By Daniel Hunter
Ahead of new university tuition fees coming into effect from September, and following this year's A-level results, Lloyds TSB’s second annual Student Finance Report reveals that a significant number of students are continuing to struggle to make ends meet on a monthly basis.
With an average annual income of approximately £7,000 , around one in six (16%) students surveyed say they do not have enough money to meet monthly outgoings, while two in five (40%) admit they are only just managing their finances but money is tight. This compares to 17% and 40% respectively in 2011.
Lloyds TSB datai shows that nearly half (46%) of students’ annual income is derived from student loans. Therefore, it is little surprise that over three quarters (77%) believe they will leave university with some debt, while three in five (60%) expect that debt to be in excess of £10,000. 16% believe they will leave with no debt at all.
Students in Scotland survive with the lowest levels of incomesi — 10% lower than the UK average income per student — however, this is offset by lower levels of debt with just 39% of those surveyed expecting to owe more than £10,000 on completion of their course. By contrast, annual income for students studying in London is 11% higher than the national average, and for those studying in Wales it is 1%, but 54% and 63% respectively expects their debt to exceed £10,000.
For many, the thought of leaving university owing a large amount of money is a worry and nearly half (47%) of the students surveyed admitted that they are concerned about the level of debt they are taking on. To combat this, 5% of students who worked during term time last academic year did so to try and avoid taking on unnecessary debt. More than a quarter (29%) of students said that they put any money leftover at the end of the month into a savings account, however 24% admitted to spending any spare money on treating themselves.
With money tight, nearly half of all students have turned to paid work to supplement their income. 49% of students surveyed have had a full or part time job within the last academic year, compared to 51% the previous year. Of these, nearly half (43%) said they found employment to support themselves through university and help make ends meet. A much smaller 14% cited experience in the job market and CV building as their primary motivation, and 17% confirmed they have not been able to find work at all.

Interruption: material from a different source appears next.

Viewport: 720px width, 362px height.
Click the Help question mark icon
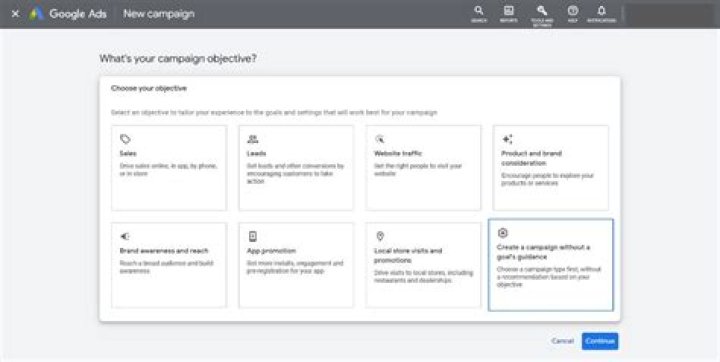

Three quarters of students (75%) who worked during term time did so for less than 15 hours per week earning just over £8 an hour on average. And the need to seek employment to supplement their income is having an adverse affect for many students with 25% of those who worked during term time admitting that it has affected their studies in a negative way. A further 32% said that it had a negative affect on their social life but were able to find the right balance between work and studies.
With many students finding it difficult to strike a balance between their studies, social life and employment, approximately four in five (81%) of those surveyed said they now choose to bank using internet, telephone and mobile banking as a way to keep track of their money. This compares to two in five (41%) who check their account balance at an ATM, and 39% who use monthly bank statements.
“For many, going to university is one of the biggest financial commitments they will have to face in their lifetime, and with the introduction of higher tuition fees from next month it is perhaps more important than ever for students to stay in control of their finances," Jatin Patel, director of current accounts at Lloyds TSB, said.
"Our research shows that the majority of students already expect to leave university with some sort of debt, and most expect to see the amount they will owe extend into five figures.
“With finances tight, many students turn to paid work to help cover their monthly outgoings. However, it is clear that even with extra income from employment, a lot of students are still struggling to make ends meet. And some are even finding that the added commitment of combining university with a full or part time job is having a negative impact on their studies and social life.
“Our research reveals that students today regularly choose internet, telephone and mobile banking as preferred ways to keep track of their money. With such busy schedules, an account which allows students to bank whilst on the go will likely be high on their list of priorities heading into the new academic year. As will an account which can help ease the financial burden of university."